看板の前で。左から、畔柳ひとみさん・茂樹さん夫妻、スタッフの生田琴巳(いくたことみ)さん(22歳)、西之原海斗(にしのはらかいと)さん(21歳)。スタッフ2人は岡崎市内にある愛知県農業大学校の卒業生で、正社員として朝7時から16時まで、週休2日制で勤務。畔柳さんのノウハウを間近で学び、独立を視野に入れている。
春の農作業は、花を摘む摘花。「受粉作業は山からおりてきたハチたちがしてくれるし、摘花も最低限で大丈夫です。年間を通して大きな作業は、冬の剪定作業くらいでしょうか」と畔柳さん。
畔柳茂樹(くろやなぎしげき)さん(62歳)
1962年、愛知県岡崎市生まれ。早稲田大学政治経済学部を卒業後、自動車部品の最大手デンソーに入社。40歳で事業企画課長に就任したが、その後早期退職し、2007年に45歳でブルーベリー農園を開設。2017年に『最強の農起業!』を出版。2024年6月24日に2冊目『会社から逃げる勇気』を発売。
消費者とダイレクトにつながる新しいかたちの農業
徳川家康の出生地として知られる岡崎城や、大型ショッピングモール、飲食店などが立ち並ぶ岡崎市中心部から車で約15分。のどかな田園風景のなかに「ブルーベリーファームおかざき」はある。約8000㎡の敷地には農園が広がり、ログハウスやレストスペースもあり、リゾート感あふれる洗練された雰囲気だ。来園者を出迎えてくれるのはかわいらしい木製看板。シンボルツリーのシマトネリコは、開業した2008年7月に植樹したもので、農園とともに成長してきたことがうかがえる。
小さな山の麓の田園地帯に農園がある。栽培規模5000㎡でブルーベリーは50種類1500本。駐車場は1500㎡で乗用車40台分。ログハウスやレストスペースは1500㎡。
風を感じながら快適にスイーツを味わえるテラス席は屋内・屋外を合わせて70席。水洗トイレ、洗面台やおむつ交換台なども備え、子ども連れでも安心して利用できる設計に。

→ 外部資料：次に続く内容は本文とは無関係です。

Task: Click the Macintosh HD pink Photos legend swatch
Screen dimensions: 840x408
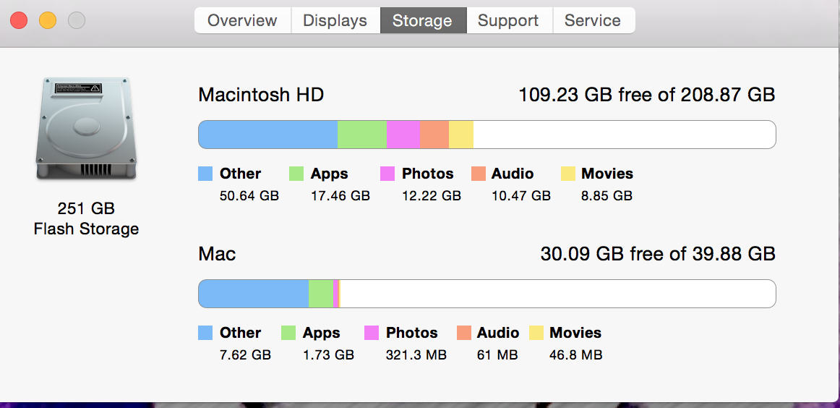Action: pyautogui.click(x=387, y=174)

園主の畔柳茂樹さんは岡崎市出身。大学卒業後は自動車部品メーカーの㈱デンソーで勤務していたが、「自分の仕事は本当に人の役に立っているのか」と疑問に思うことがたびたびあったという。
「サラリーマンとして勤めた20年間、お客さまの声を直接聞くことなく過ごしてきました。そのため、消費者とダイレクトにつながりたい、それを実現させるなら農業かな、と考えるようになっていました。ただ、当時の私は、農業経験はほぼなし。家庭菜園で作業をする時間さえない状態でした」
しかし、畔柳さんの決意は固かった。具体的に何を始めるかは決まっていなかったが、「農業をやります」と退職届を提出。上司からは「年収が2桁は下がるぞ」と言われたが、早期退職金を手にし、邁進していった。土地は両親が持っていた岡崎市内の農地を活用することにしたが、両親からも「農業なんてやめておけ」と言われる始末。だが、都会に近いのに自然豊かなこの土地に、畔柳さんは高いポテンシャルを感じていた。

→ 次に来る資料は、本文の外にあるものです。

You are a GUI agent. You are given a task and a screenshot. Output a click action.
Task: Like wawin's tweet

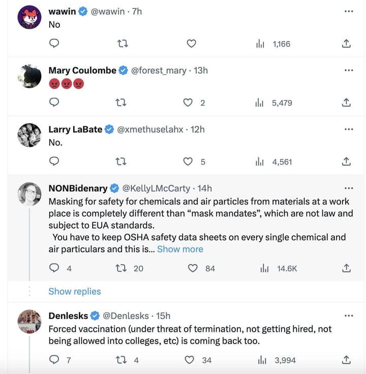(x=191, y=44)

栽培品目や方法については迷いがあったものの、市内にある愛知県立農業大学校に通学。そんななかで、感動的においしいブルーベリーと出合う。深く調べていくうちに、ブルーベリーはやり方次第で無農薬栽培も可能で、栄養素も豊富。輸入ものが多いため、将来的に日本で需要が伸びていくことなどが期待でき、未知の魅力を実感。新規参入するならブルーベリーしかないと確信を得ていった。
「ただ、ブルーベリーは摘み取りに膨大な時間がかかり、販売数を上げるなら、30人くらいは雇わないといけない。さらに卸価格は30%くらいになってしまう。それならお客さんにやってもらおう!と。観光農園というかたちにたどり着きました」
全国のブルーベリー農園を見学すると、日本のブルーベリーは小粒なものが多く、また有機栽培にこだわっていても味がイマイチなものさえあった。そもそもブルーベリーの原産地・アメリカでは、水はけのいい酸性土壌で栽培されている。西日本の粘土質の土には合わないのだ。そこで行き着いたのが養液栽培システム。排水性・通気性・保水性を兼ね備えた人工培地を大きなポットに入れ、そこに酸性の肥料をブレンドした液体を機械室からコントロールして流し込むことで、原産地の環境を安定的に再現することができる。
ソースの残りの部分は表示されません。